— ABOUT THIS TASK —
Your answer must hold only the lines below from the line containing "Comentario (494, 1710)" through the line containing "[View game: Obera", each reproduced exactly.

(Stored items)
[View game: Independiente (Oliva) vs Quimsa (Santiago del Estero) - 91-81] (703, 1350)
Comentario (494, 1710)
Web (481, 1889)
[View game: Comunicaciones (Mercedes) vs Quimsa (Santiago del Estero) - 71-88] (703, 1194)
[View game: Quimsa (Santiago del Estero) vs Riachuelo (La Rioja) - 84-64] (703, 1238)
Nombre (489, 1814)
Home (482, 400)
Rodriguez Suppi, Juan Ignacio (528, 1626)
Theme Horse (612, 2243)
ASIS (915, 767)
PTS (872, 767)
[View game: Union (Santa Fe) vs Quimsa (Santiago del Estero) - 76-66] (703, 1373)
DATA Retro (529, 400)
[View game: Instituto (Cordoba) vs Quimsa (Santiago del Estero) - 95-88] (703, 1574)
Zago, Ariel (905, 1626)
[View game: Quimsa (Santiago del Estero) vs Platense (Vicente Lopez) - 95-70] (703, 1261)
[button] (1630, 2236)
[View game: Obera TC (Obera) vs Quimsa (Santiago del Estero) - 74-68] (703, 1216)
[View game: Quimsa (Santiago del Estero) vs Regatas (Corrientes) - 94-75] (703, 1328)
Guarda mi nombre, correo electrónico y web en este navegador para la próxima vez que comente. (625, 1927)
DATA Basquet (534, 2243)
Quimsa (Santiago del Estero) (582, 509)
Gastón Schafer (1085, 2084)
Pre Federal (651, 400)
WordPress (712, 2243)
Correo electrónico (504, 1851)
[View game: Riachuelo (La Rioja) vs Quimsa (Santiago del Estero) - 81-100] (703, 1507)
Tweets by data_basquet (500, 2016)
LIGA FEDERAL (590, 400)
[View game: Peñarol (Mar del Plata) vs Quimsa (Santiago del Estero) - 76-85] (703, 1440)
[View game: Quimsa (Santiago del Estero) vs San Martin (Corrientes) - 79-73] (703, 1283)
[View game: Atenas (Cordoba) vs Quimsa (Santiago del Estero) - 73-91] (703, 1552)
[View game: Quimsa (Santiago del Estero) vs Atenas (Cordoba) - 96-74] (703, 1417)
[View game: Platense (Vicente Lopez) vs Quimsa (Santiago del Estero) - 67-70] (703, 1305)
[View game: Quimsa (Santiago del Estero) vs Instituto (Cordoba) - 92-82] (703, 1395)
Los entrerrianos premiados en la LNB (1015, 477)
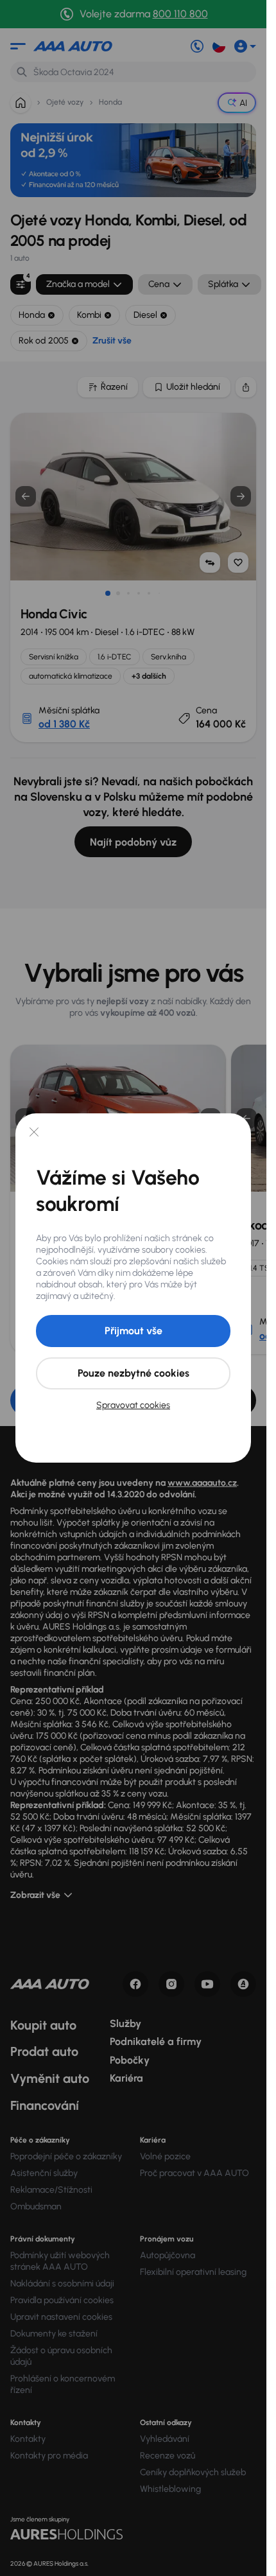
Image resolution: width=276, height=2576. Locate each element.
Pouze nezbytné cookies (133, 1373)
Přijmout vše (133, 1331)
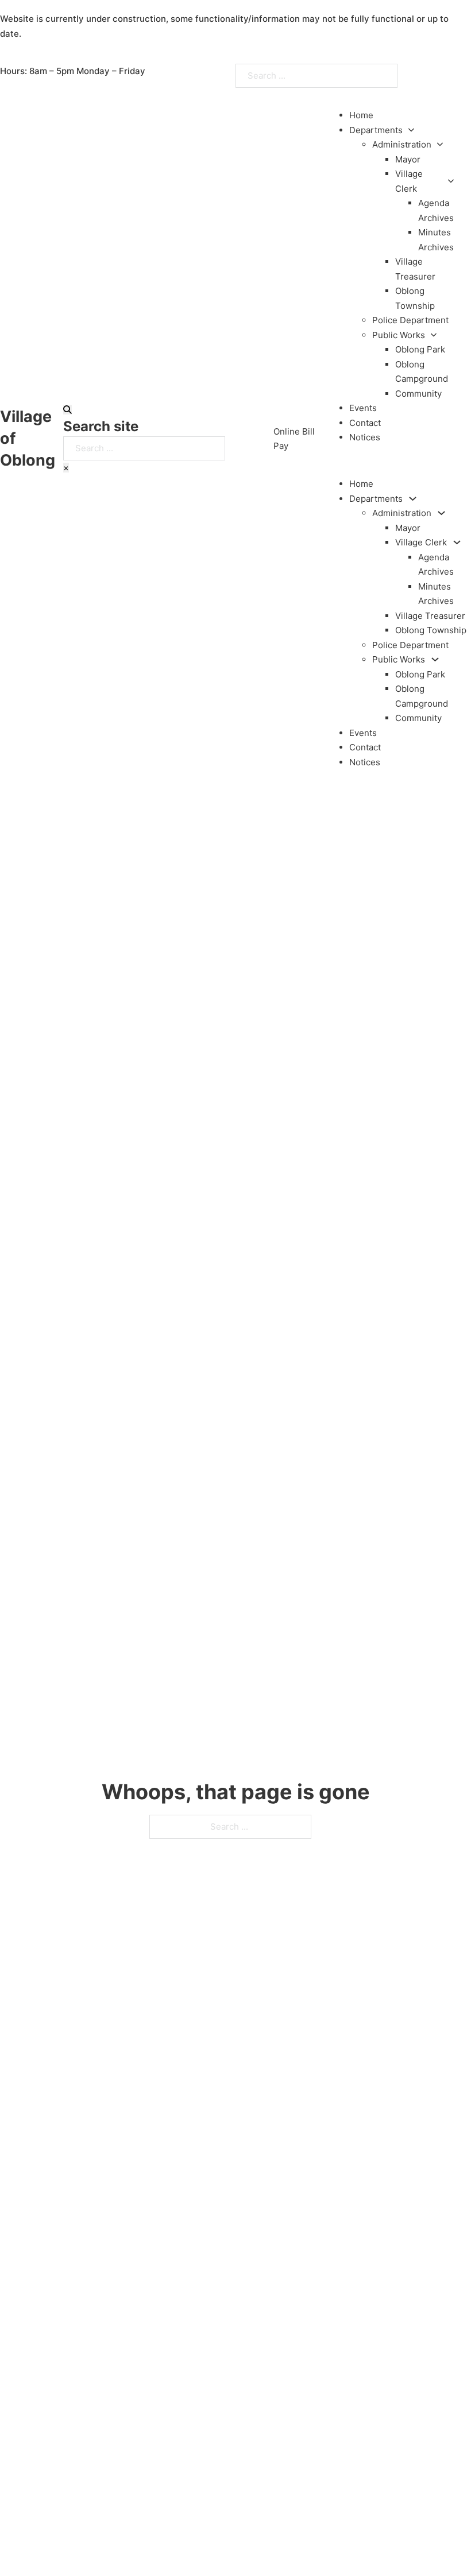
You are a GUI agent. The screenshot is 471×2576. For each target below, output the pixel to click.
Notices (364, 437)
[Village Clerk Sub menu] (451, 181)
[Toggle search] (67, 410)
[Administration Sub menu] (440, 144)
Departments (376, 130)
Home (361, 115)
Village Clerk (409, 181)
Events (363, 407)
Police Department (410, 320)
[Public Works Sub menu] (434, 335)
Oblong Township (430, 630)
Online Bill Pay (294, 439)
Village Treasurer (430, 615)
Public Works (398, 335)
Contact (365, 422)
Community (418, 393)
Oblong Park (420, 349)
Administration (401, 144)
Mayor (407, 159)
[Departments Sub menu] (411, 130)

— OUTPUT OF THE EXERCISE —
Comentario (494, 1710)
Web (481, 1889)
[View game: Comunicaciones (Mercedes) vs Quimsa (Santiago del Estero) - 71-88] (703, 1194)
[View game: Quimsa (Santiago del Estero) vs Riachuelo (La Rioja) - 84-64] (703, 1238)
Nombre (489, 1814)
Home (482, 400)
Rodriguez Suppi, Juan Ignacio (528, 1626)
Theme Horse (612, 2243)
ASIS (915, 767)
PTS (872, 767)
[View game: Union (Santa Fe) vs Quimsa (Santiago del Estero) - 76-66] (703, 1373)
DATA Retro (529, 400)
[View game: Instituto (Cordoba) vs Quimsa (Santiago del Estero) - 95-88] (703, 1574)
Zago, Ariel (905, 1626)
[View game: Quimsa (Santiago del Estero) vs Platense (Vicente Lopez) - 95-70] (703, 1261)
[button] (1630, 2236)
[View game: Obera TC (Obera) vs Quimsa (Santiago del Estero) - 74-68] (703, 1216)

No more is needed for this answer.